Сумерки густели, и по всему горизонту запылали огни.
Армия Наполеона отдыхала на биваках.
А вот на редуте Шевардина снова заплескались смертоносные огни. Багратион повел в штыки 2-ю гренадерскую дивизию. Одесский полк первым был на редуте, батальон 61-го полка дивизии Компана был истреблен до единого солдата.
Французы поспешили ответить натиском, но уже и тьма была против них. Отступили.
В эти сумеречные часы Василий Перовский исполнял свое квартирмейстерское дело. Будучи при генерал-лейтенанте Маркове, вел колонны ополчения, указывая дорогу и место, где москвичам надлежало встать лагерем.
К себе в полк Василий возвращался часов около восьми. И встретил Георгия Мейндорфа.
Мейндорфа в телеге везли в лазарет. Телегу охраняли два кирасира.
– Егор! – подскакал к повозке Перовский.
Мейндорф через силу улыбнулся:
– В ляжку лягушатник ткнул.
– Да как же?!
– Я хотел проверить, что у нас за оврагом. На меня – трое: «Сдавайся!» И штык в бок. Саблю, слава богу, я на всякий случай заранее обнажил. Хватил по штыку, но другой успел пырнуть.
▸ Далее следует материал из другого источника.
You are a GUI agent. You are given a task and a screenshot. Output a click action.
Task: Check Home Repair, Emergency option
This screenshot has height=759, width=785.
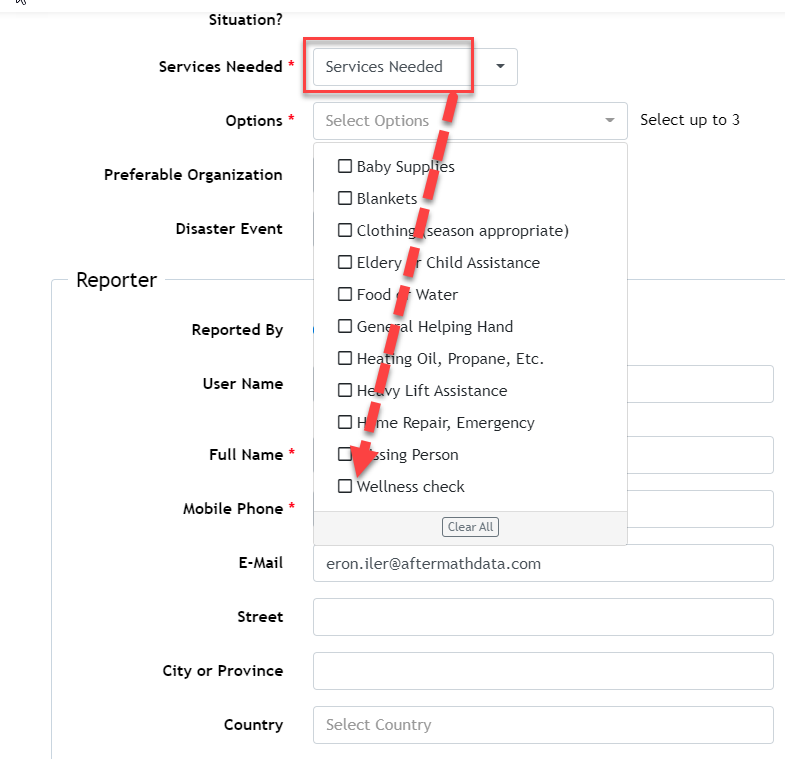345,422
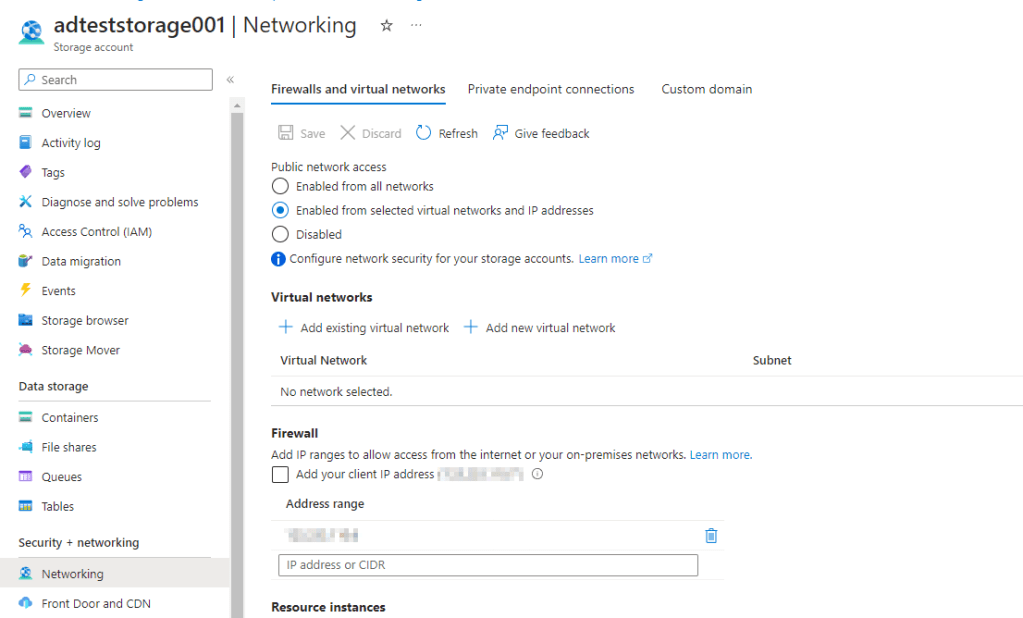Switch to the Custom domain tab
The width and height of the screenshot is (1023, 618).
click(707, 89)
Я с коня грохнулся и, видно, заорал от боли. Вот мои спасители… Малороссийского полка ребята. Заплутали в перелесках, когда гнали французов…
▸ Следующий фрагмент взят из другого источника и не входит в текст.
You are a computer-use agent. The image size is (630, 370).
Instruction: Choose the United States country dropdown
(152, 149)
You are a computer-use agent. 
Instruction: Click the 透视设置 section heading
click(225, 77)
– Обидчики его благородия гнить остались! – сказал унтер-офицер.
– Изрубили! Всех троих! Французов было трое! – Мейндорф промокнул платком пот со лба. – Обоим дам деньги, какие есть… Надеюсь унтер-офицеру Георгия добыть. Если бы не он…
– Что могу сделать для тебя?! – Перовский чувствовал: трясет.
– Дай платок! Мой уже совсем мокрый.
На том и расстались.
Ночь полководцев и поэтов
Умолкло.
Кутузов смотрел на великолепие костров во всю ширь пространства: французы варили лошадей.
Костры пожарищам не родственники. Весело горит дерево, даря человеку пищу и тепло.
На Шевардинском редуте тьму разорвали плески орудийного огня. Французы ответили усталым ружейным треском.
И тишина немочи.
Михаил Илларионович подозвал обер-офицеров:
– Передайте Багратиону: пусть отходит. Шевардино дело свое исполнило.
Главнокомандующему подали лошадь.
Ехали теперь лицом к своей армия. Костры горели кучно и цепочкою, но великого вблизи не видно. Русские костры французов ужасали. Черный амфитеатр вздымался над их войском. Словно бы накатывала чудовищная волна, не фосфорицируя, как в море, но грозя обрушить на головы горячий живой огонь.
Звезд на небе не было, коль столько на грешной тверди.
И самое странное для французов, для итальянцев: ветер обжигал не огнем бесчисленных костров – холодом. Холодом русской осенней ночи.
Александр Муравьев был отправлен с поручениями, а Николай, Михаил, Глазов и Щербинин, вернувшись в Татарки, нашли свой овин занятым. Сюда свезли раненых на Шевардинском редуте, на Курганной высоте…
Сыскали крестьянский сенной сарай, двери да засовах. Пришлось лезть в оконце.
Кулак под голову – и здравствуй, завтра.
Молодые спали. Сна не было в доме главнокомандующего.